Data entries:
-------

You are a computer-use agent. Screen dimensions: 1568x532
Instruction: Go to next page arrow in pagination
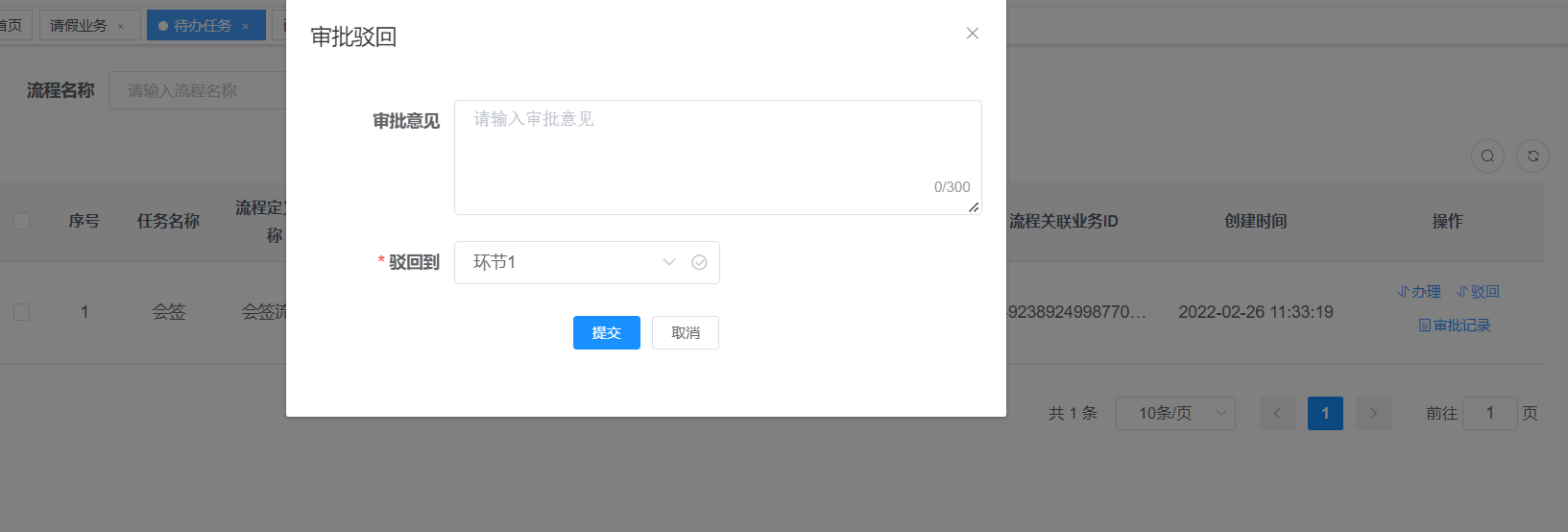click(x=1373, y=414)
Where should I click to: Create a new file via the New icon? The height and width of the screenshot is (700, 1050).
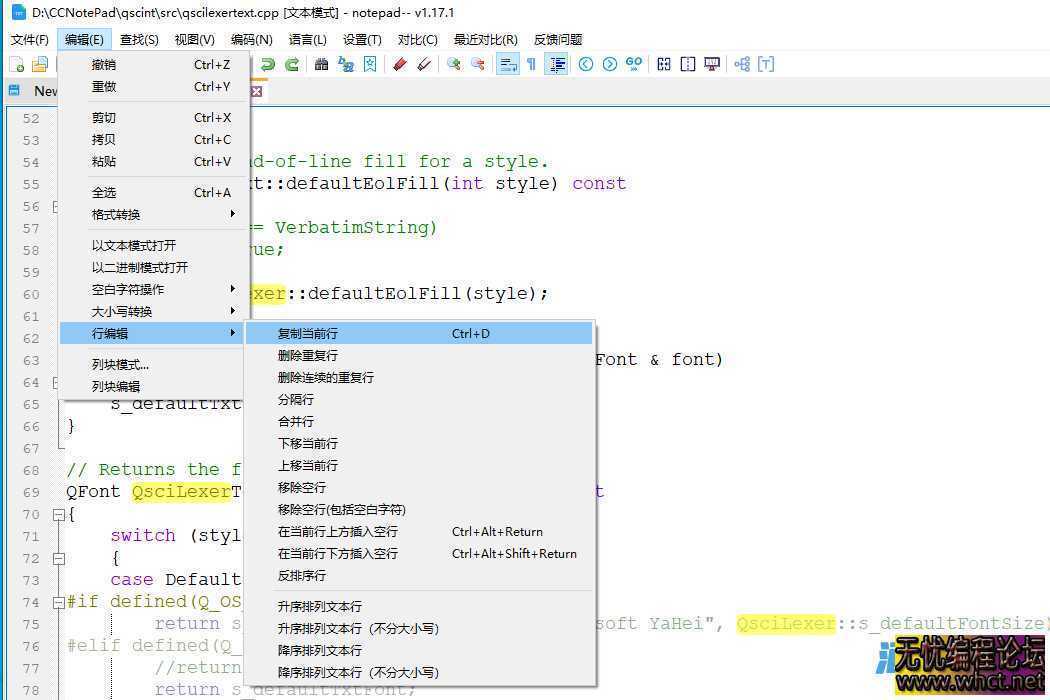[18, 64]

-------

EXERCISE OBJECTIVE: Pictures are to be left out; please print the rest of the records above word for word.

TASK ANSWER:
You are a computer-use agent. Screen dimensions: 1568x532
Instruction: Go to next page arrow in pagination
click(x=1373, y=414)
Where should I click to: Create a new file via the New icon? The height and width of the screenshot is (700, 1050).
[18, 64]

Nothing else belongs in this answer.